At CDS the scale is much larger – Cooper is looking for books that can ship over 40,000 copies in hardcover. There are over 400,000 copies of Secrets of the Code in print, over 100,000 copies of Creepers, and CDS has shipped approximately l00,000 copies of Secrets of Mary Magdalene.
Greenleaf officially published its first book under its own imprint this spring – Trust by Charles Epping – with a first printing of 15,000 copies. Epping’s previous book A Beginner’s Guide to the World Economy was published by Random House in 2001. “I’ve had a great experience publishing my novel with Greenleaf,” Epping said. “Their attention to detail, market-savvy, and creative power is just as strong as at a major publishing house.” Epping added that Greenleaf “hit the ground running” (the book appeared on the cover of Publishers Weekly) and that they’re already planning a second printing.

When Epping’s book came out in June, Greenleaf estimated that they would ease into publishing, putting out about 5 books a year. Three months later, they’ve revised their projection to around 25.

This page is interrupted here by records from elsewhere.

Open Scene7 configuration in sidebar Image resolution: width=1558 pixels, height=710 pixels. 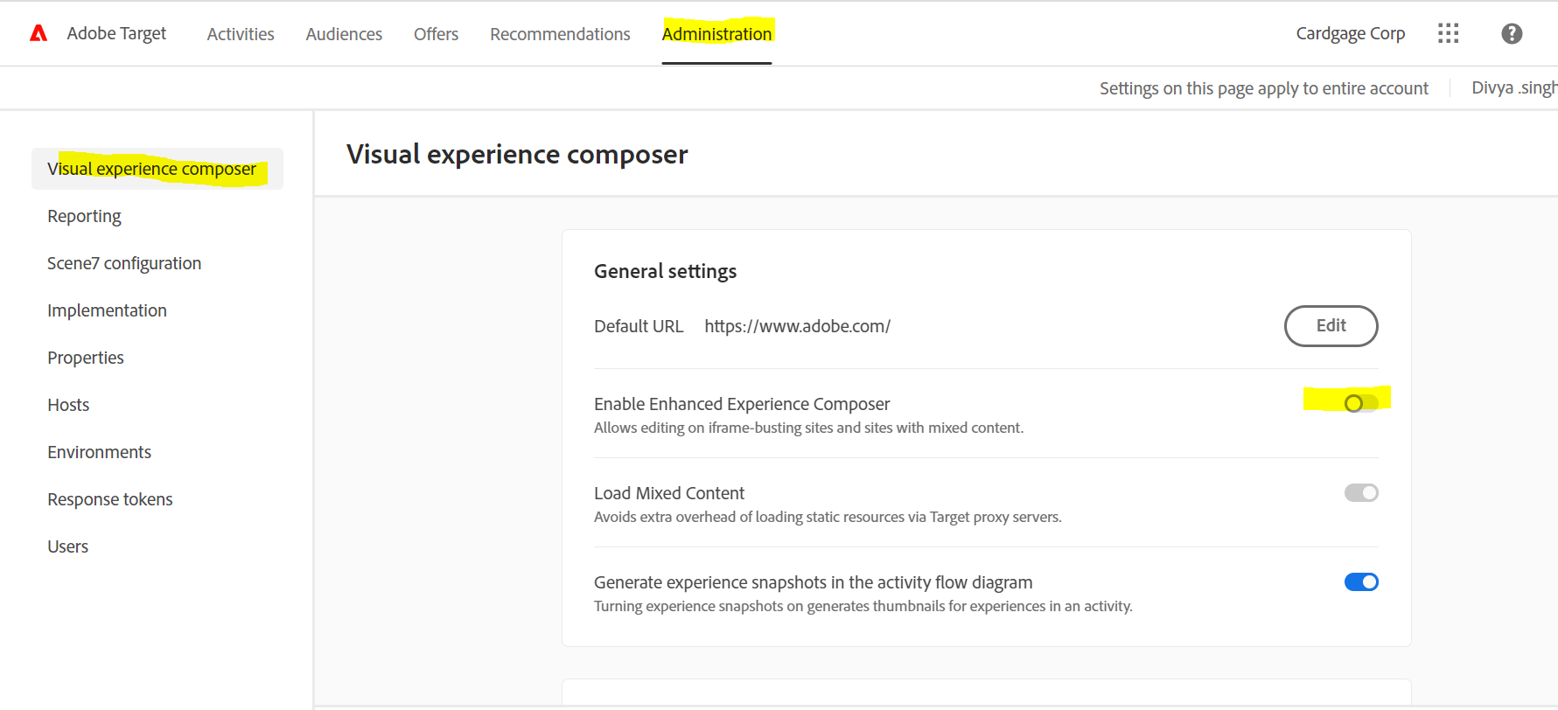pos(124,263)
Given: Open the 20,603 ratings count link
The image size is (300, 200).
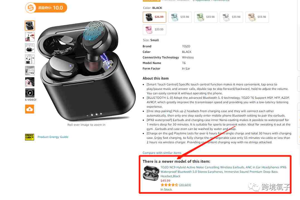Looking at the screenshot, I should pos(185,185).
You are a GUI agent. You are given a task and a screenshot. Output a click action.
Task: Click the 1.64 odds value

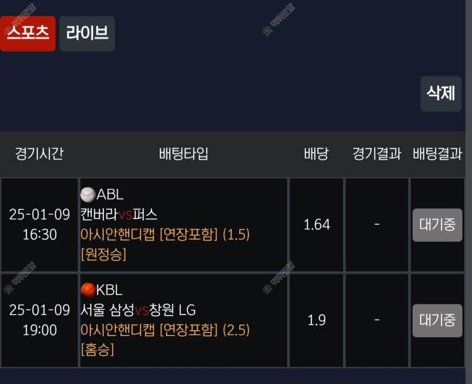click(317, 225)
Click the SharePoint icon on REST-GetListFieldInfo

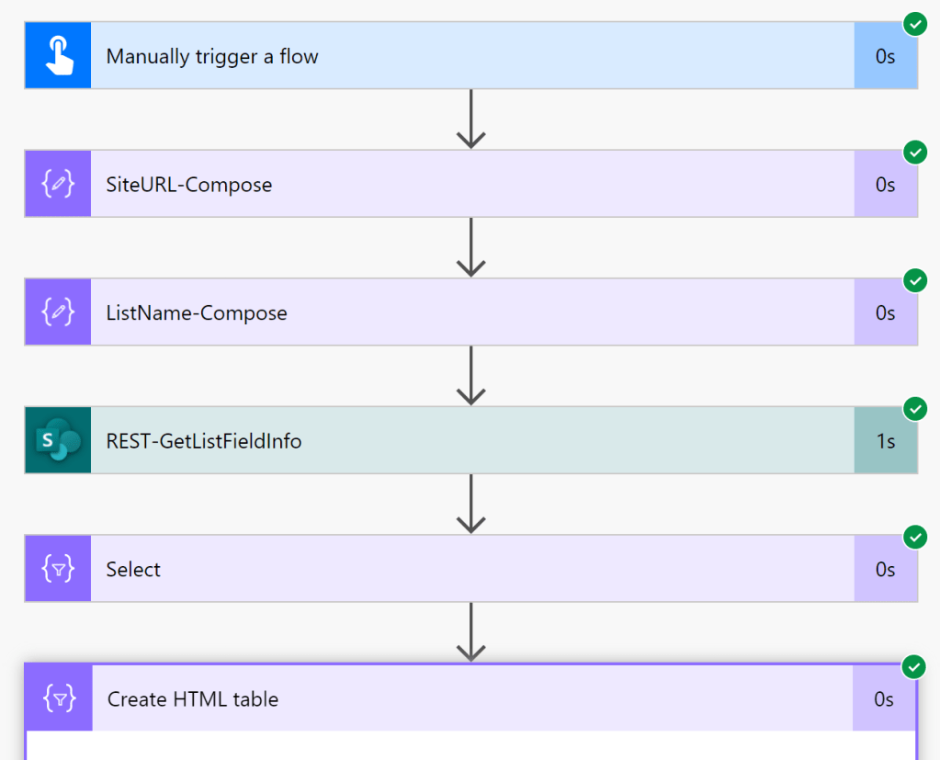(58, 441)
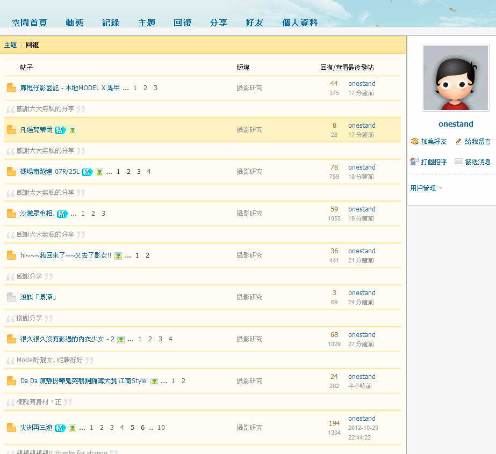This screenshot has height=454, width=496.
Task: Click image icon beside Da Da 陳靜 thread
Action: [154, 381]
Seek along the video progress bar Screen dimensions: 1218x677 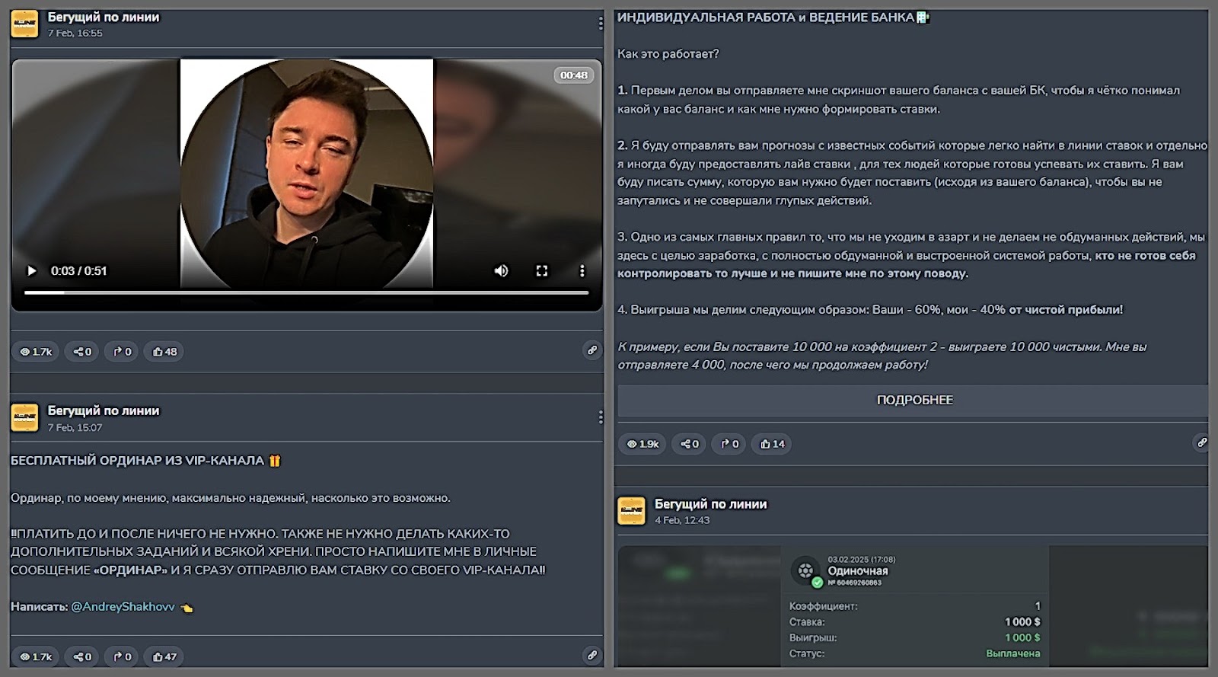tap(306, 292)
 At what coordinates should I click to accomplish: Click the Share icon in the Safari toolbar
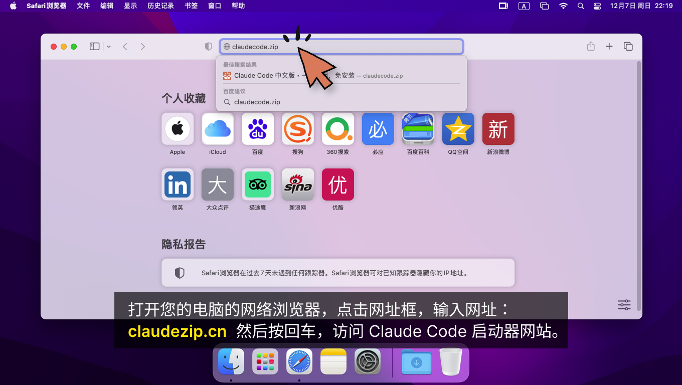(591, 47)
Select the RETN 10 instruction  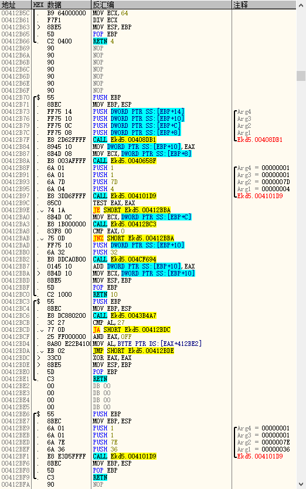105,294
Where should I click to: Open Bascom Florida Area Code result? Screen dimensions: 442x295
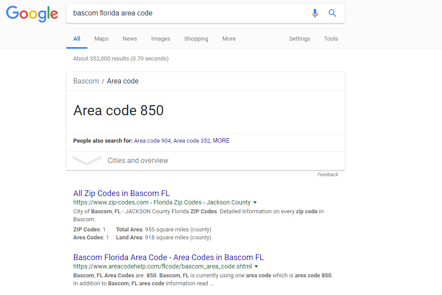pos(168,257)
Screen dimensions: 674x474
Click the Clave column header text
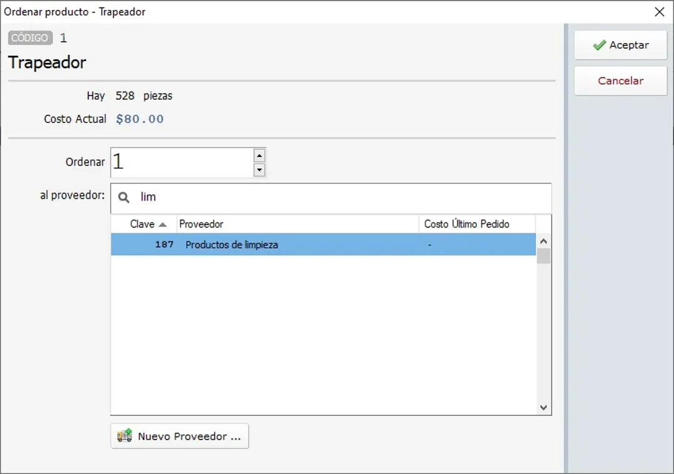(x=142, y=224)

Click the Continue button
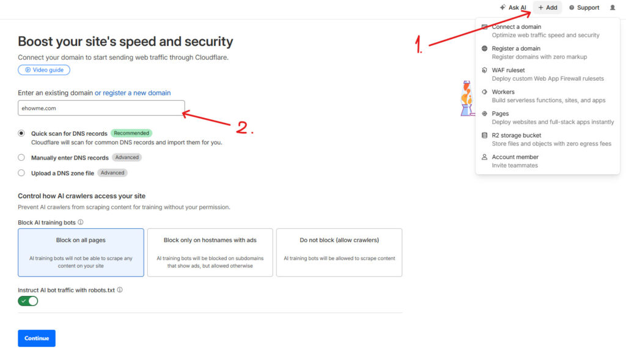tap(37, 338)
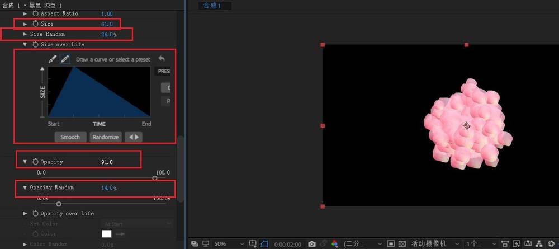This screenshot has height=249, width=559.
Task: Toggle the Size stopwatch keyframe
Action: click(35, 24)
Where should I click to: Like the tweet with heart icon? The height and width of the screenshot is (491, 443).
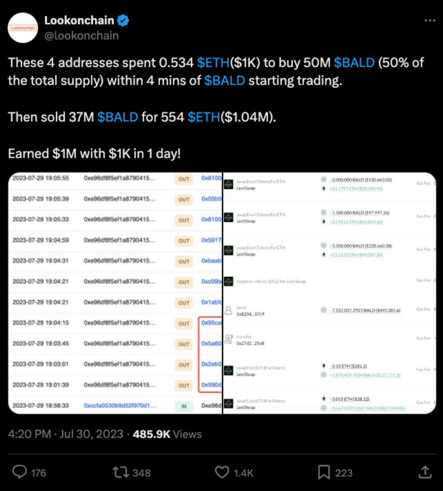point(222,472)
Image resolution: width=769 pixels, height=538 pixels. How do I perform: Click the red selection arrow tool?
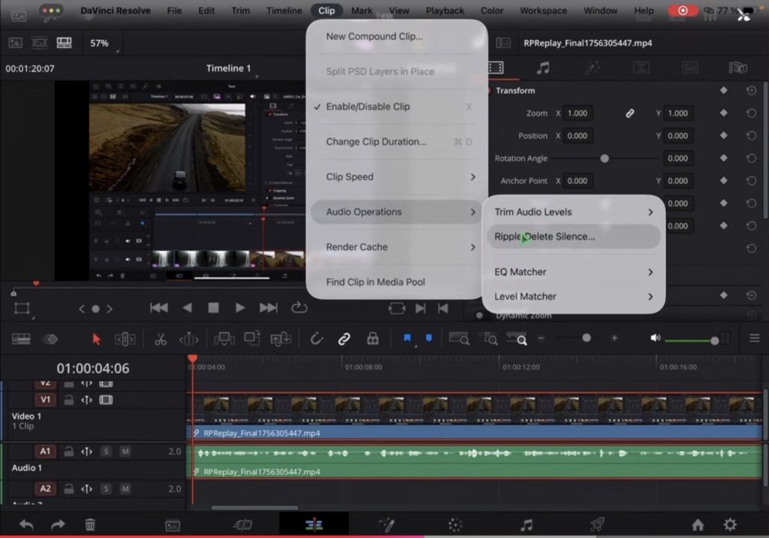coord(96,339)
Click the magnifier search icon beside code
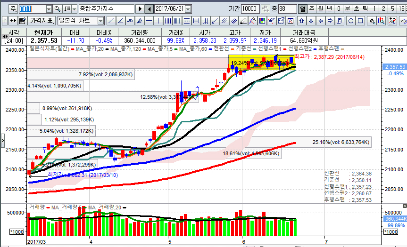This screenshot has height=247, width=407. pos(58,9)
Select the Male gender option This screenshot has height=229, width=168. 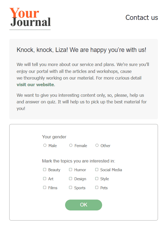pyautogui.click(x=45, y=145)
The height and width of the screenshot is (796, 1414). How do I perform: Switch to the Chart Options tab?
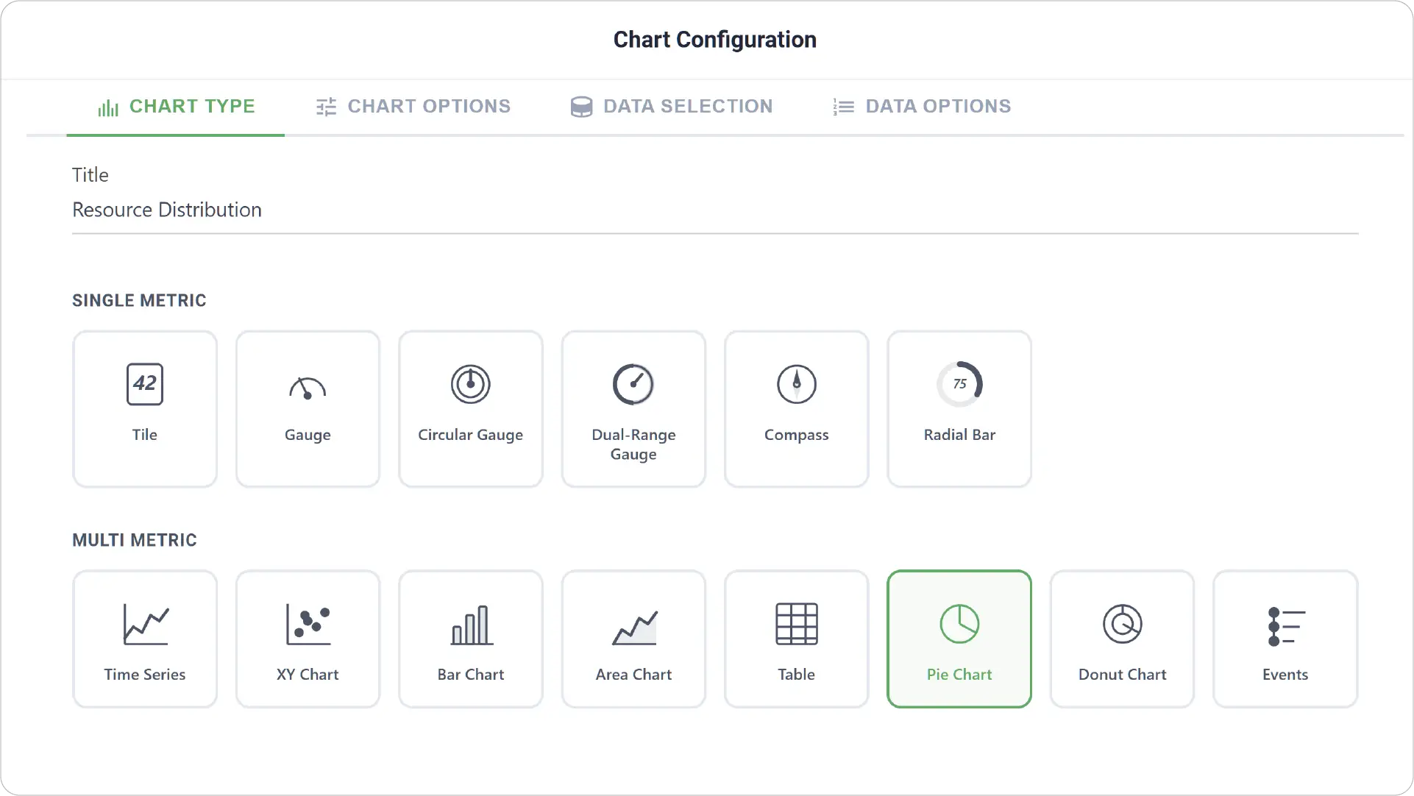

EVP La Borde says that today, almost every publisher, distributor and agent is looking for the authors with the biggest platforms. “We’ve built a model most attractive to authors with big platforms,” she said. (Currently, the ratio of new authors to previously published authors is loosely about 60/40.) Authors retain 100% of the publication rights, and 100% of the cover price on books that they sell directly (e.g. at a speaking event). On books that are distributed to the trade through Greenleaf, the author makes a smaller percentage (although still measurably heftier that what he or she would receive from traditional royalties).

When a submission is made to Greenleaf, it goes through an “editorial diagnosis” and is then run through a gamut of assessments (profit margin, break even point, etc.) to make an investment projection. Greenleaf then “quotes it out” to the author based on 3 different sized print runs. “It’s all done up front,” La Borde says. “And then it’s a business decision for the author. We ask them how many they can move, and we tell them how many we can move (through BN, Borders, airports, etc.).” Unlike Beaufort and CDS, Greenleaf outsources very little (some marketing, and all publicity) with most editorial, design and general production done in-house.

Happy Agents Sans Advances

As everyone at Beaufort worked to ramp up the publishing program, owner Kampmann said, “What shocked us was how many books were landing at Beaufort through agents.”

With all of the hands-on attention the non-traditional models demand, agents usually collaborate throughout the publishing process, which is time consuming and without the cushion of an advance. Klebanoff, who is currently working on his third Beaufort Book, says that, “although it can be more demanding, it’s also more gratifying.” Klebanoff gave the example that recently Beaufort rushed a number of copies of Funny Business onto an airplane for a conference Rosenshine was giving across the country. “Beaufort did it because it made sense. A big publisher might do that for Clinton’s memoir, but not for some small commercial book. Instead of fighting through 30 or 40 books a month, here you are THE book of the month.”

At Greenleaf, La Borde said that the agents they’ve worked with have been enthusiastic as well, and usually stay involved throughout the entire process (vetting cover comps, overseeing a marketing plan, etc.). “Some agents have authors that don’t like New York publishing for one reason or another,” she said. “But if they self publish, they could damage the brand, damage film rights.” She also added that even if they aren’t receiving a cut of the advance, they can still sometimes charge a consulting fee.

Susan Ginsburg, Eileen Goudge’s agent at Writer’s House, added that the amount of attention paid to the authors by publishers operating these models offsets any diminution in the amount of the advance. “As traditional publishing has changed in so many ways, there are particular books and situations that are going to be served better by more creative, more unusual, more innovative approaches,” she said.